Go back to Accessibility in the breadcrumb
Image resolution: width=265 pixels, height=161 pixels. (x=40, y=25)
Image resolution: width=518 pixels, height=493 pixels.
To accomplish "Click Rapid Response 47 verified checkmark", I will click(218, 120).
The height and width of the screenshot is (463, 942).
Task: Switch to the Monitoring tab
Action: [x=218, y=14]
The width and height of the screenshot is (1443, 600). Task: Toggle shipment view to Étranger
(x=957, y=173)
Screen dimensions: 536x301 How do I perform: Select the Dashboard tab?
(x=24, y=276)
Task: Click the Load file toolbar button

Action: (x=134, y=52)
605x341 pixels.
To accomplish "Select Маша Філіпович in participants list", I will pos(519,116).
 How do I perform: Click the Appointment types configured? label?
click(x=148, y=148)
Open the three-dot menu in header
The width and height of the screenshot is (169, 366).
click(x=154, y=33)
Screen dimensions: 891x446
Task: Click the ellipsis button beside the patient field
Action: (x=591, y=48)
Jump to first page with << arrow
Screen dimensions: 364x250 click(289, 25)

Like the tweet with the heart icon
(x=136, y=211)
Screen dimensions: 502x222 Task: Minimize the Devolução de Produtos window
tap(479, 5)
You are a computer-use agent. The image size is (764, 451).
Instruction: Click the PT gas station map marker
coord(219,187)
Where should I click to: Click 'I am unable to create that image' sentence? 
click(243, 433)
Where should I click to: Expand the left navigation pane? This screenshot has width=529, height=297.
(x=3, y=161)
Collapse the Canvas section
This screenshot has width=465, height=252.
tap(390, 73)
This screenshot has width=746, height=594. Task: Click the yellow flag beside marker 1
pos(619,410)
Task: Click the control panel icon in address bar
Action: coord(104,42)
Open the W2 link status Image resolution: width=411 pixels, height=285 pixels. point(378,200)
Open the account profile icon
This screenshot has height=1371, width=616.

□ □ □ □ □

An exact copy of all the material is what is needed.

Go back to Accessibility in the breadcrumb
Image resolution: width=265 pixels, height=161 pixels. (x=40, y=25)
Image resolution: width=518 pixels, height=493 pixels.
To accomplish "Click Rapid Response 47 verified checkmark", I will click(218, 120).
The height and width of the screenshot is (463, 942).
Task: Switch to the Monitoring tab
Action: [x=218, y=14]
The width and height of the screenshot is (1443, 600). Task: Toggle shipment view to Étranger
(x=957, y=173)
Screen dimensions: 536x301 How do I perform: Select the Dashboard tab?
(x=24, y=276)
Task: Click the Load file toolbar button

Action: (x=134, y=52)
605x341 pixels.
To accomplish "Select Маша Філіпович in participants list", I will pos(519,116).
 How do I perform: Click the Appointment types configured? label?
click(x=148, y=148)
Open the three-dot menu in header
The width and height of the screenshot is (169, 366).
click(x=154, y=33)
Screen dimensions: 891x446
Task: Click the ellipsis button beside the patient field
Action: (x=591, y=48)
Jump to first page with << arrow
Screen dimensions: 364x250 click(289, 25)

Like the tweet with the heart icon
(x=136, y=211)
Screen dimensions: 502x222 Task: Minimize the Devolução de Produtos window
tap(479, 5)
You are a computer-use agent. The image size is (764, 451).
Instruction: Click the PT gas station map marker
coord(219,187)
Where should I click to: Click 'I am unable to create that image' sentence? 
click(243, 433)
Where should I click to: Expand the left navigation pane? This screenshot has width=529, height=297.
(x=3, y=161)
Collapse the Canvas section
This screenshot has width=465, height=252.
tap(390, 73)
This screenshot has width=746, height=594. Task: Click the yellow flag beside marker 1
pos(619,410)
Task: Click the control panel icon in address bar
Action: coord(104,42)
Open the W2 link status Image resolution: width=411 pixels, height=285 pixels. point(378,200)
Open the account profile icon
This screenshot has height=1371, width=616.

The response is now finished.